NCT number NCT00449800
Other study ID # APTRM 2006-02
Secondary ID
Status Recruiting
Phase Phase 4
First received March 14, 2007
Last updated March 20, 2007
Start date July 2006
Est. completion date March 2007

Study information

Verified date March 2007
Source Association Pour La Promotion A Tours De La Reanimation Medicale
Contact DENIS GAROT, MD
Phone +33 2 47 47 38 55
Email garot@med.univ-tours.fr
Is FDA regulated No
Health authority France: Afssaps - Agence française de sécurité sanitaire des produits de santé (Saint-Denis)
Study type Interventional

Clinical Trial Summary

Ceftriaxone pharmacokinetics variability in intensive care unit septic patients

In intensive care units, drug dosage is often based on study made on healthy volunteers or on less severe patients.

However, pharmacokinetic alterations have been described for some drugs used in intensive care units.

These alterations, consequences of alteration of volume of distribution, of protein concentrations, of impaired hepatic and renal functions can result in accumulation with toxicity or « under dosage » with inefficacity.

Ceftriaxone is an antibiotic often prescribed in intensive care unit.
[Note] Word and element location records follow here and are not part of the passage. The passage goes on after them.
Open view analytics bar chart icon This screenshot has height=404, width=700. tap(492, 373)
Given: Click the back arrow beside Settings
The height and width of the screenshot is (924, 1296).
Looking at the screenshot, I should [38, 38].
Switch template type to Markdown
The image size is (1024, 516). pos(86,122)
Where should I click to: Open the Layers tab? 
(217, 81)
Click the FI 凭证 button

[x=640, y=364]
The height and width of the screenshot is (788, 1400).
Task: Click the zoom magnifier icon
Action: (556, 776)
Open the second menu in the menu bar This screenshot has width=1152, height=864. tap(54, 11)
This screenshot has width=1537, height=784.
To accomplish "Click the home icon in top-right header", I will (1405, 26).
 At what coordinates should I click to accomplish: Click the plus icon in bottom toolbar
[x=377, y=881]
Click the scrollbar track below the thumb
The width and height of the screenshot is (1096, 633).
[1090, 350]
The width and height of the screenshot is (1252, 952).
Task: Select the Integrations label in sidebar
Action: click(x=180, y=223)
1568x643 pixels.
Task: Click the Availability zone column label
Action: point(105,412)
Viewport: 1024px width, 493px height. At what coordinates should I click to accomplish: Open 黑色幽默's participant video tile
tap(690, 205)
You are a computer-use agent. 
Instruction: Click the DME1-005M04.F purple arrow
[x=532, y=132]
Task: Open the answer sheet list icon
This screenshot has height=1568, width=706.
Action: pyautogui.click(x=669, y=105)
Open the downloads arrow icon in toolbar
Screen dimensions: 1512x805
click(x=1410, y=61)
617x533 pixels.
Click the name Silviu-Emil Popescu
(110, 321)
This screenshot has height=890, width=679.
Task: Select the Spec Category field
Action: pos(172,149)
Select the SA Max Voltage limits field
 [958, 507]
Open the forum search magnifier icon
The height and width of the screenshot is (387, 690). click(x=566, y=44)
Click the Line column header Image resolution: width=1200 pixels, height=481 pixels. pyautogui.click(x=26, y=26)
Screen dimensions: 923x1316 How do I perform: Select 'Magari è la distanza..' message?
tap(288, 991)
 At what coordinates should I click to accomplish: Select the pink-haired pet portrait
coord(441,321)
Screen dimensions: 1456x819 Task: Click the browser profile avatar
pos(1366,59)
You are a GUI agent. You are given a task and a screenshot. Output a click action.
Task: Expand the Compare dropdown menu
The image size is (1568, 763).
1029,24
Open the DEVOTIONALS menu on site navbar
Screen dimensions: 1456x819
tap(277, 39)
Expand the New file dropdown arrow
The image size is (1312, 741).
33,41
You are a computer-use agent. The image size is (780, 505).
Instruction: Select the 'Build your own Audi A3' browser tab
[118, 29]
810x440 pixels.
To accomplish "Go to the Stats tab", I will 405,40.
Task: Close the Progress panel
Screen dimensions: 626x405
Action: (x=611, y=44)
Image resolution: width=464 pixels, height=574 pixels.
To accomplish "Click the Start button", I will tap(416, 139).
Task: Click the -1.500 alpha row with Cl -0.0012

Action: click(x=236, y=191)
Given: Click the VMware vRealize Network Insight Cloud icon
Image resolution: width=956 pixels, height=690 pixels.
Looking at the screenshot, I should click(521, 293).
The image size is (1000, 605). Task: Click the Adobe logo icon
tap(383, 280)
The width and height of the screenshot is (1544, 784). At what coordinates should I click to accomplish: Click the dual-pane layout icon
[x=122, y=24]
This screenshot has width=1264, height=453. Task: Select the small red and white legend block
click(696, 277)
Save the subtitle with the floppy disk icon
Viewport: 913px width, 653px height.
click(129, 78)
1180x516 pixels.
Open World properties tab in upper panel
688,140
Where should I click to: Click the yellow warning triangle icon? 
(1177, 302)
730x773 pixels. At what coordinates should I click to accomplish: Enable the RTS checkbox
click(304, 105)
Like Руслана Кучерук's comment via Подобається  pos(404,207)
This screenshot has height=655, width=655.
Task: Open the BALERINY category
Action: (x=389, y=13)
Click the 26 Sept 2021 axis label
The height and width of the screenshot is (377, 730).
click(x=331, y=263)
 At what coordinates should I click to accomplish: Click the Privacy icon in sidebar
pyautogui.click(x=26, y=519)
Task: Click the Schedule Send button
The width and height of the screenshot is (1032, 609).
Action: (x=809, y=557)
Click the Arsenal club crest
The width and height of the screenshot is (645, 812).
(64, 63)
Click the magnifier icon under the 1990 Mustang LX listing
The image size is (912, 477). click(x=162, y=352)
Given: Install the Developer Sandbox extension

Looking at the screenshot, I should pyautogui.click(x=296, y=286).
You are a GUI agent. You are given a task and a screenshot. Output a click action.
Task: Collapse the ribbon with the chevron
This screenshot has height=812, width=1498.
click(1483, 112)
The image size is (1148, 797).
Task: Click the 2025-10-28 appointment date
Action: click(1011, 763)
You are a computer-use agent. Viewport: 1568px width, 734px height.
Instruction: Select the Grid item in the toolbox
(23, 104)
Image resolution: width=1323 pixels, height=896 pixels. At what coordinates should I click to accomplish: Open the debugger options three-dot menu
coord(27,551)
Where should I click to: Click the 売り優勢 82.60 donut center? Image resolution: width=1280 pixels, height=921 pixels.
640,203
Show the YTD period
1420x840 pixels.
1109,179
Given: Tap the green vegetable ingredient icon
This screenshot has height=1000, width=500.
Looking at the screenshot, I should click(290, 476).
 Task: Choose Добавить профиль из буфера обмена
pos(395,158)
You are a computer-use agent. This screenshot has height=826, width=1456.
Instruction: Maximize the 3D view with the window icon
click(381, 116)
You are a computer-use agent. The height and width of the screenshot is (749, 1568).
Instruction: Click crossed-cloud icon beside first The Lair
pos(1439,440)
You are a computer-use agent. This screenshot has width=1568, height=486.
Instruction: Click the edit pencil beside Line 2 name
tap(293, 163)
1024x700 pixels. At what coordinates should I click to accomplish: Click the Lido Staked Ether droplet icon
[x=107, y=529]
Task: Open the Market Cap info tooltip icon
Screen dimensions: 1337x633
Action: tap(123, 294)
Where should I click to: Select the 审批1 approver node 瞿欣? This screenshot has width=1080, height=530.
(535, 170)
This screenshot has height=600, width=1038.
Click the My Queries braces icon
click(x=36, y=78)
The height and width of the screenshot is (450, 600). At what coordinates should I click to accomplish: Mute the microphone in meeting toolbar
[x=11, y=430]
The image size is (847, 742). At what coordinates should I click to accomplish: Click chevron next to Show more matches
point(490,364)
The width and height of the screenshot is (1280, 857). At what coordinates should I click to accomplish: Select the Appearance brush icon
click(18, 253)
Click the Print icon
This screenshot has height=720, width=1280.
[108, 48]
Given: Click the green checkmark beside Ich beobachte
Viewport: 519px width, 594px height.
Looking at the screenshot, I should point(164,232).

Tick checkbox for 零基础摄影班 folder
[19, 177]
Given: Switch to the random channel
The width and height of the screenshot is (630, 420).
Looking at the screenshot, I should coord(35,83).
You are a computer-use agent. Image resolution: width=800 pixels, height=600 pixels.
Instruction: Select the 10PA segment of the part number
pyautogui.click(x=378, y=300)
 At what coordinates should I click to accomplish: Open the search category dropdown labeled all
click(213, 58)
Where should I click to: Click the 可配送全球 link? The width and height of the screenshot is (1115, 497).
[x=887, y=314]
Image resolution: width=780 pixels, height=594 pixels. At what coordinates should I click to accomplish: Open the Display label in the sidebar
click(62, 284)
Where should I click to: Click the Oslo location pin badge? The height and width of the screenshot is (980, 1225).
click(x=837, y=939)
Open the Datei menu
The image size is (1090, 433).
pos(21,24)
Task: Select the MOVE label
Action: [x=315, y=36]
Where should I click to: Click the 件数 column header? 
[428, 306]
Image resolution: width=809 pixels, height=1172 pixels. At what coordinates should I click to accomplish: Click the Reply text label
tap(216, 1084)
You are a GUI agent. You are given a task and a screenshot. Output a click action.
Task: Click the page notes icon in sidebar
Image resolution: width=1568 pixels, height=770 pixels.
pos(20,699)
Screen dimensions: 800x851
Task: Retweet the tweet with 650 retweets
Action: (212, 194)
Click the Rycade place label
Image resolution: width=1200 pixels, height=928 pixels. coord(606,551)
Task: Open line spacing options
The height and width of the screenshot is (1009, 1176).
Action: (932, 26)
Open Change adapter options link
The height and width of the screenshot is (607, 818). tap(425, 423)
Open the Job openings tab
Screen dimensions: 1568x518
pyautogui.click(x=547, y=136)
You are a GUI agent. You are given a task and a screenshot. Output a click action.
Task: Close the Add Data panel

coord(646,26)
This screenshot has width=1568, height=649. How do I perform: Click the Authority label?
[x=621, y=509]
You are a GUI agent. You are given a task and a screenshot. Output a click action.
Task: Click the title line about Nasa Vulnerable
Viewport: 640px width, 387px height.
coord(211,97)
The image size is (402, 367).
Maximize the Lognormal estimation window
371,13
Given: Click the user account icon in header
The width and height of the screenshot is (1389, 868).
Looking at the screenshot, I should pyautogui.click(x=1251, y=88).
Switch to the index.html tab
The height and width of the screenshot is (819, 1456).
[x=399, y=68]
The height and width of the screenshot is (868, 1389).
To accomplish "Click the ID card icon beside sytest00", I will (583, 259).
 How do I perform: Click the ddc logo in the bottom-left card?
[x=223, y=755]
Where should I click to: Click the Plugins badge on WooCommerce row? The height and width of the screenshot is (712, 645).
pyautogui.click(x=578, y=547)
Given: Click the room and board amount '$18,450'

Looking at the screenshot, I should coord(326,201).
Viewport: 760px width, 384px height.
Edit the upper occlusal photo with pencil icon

However, despite this large utilisation, very few data is available on the pharmacokinetic in intensive care unit, and optimal dosage is not known.

Our objective is to develop a population pharmacokinetics model of ceftriaxone in intensive care unit patients with sepsis, severe sepsis and septic shock and to identify the « data » explaining interindividual variability of each pharmacokinetics parameter.


Description:

This is a one centre population pharmacokinetics non interventional study. One group of 50 patients allows the development of the model and a second group of 20 patients will be used for the validation of the model.

Septic patients treated with ceftriaxone according to standard procedure of our ICU could be included before the second administration of the drug. In the development group, patients will underwent five determination of serum concentration of ceftriaxone during the 24 hours following the second administration. The timing of samples will be randomised in three groups. A second phase of sampling will take place during the fifth day of ceftriaxone therapy for sepsis and severe sepsis patients and after 48 hours catecholamine- free for septic shock patients.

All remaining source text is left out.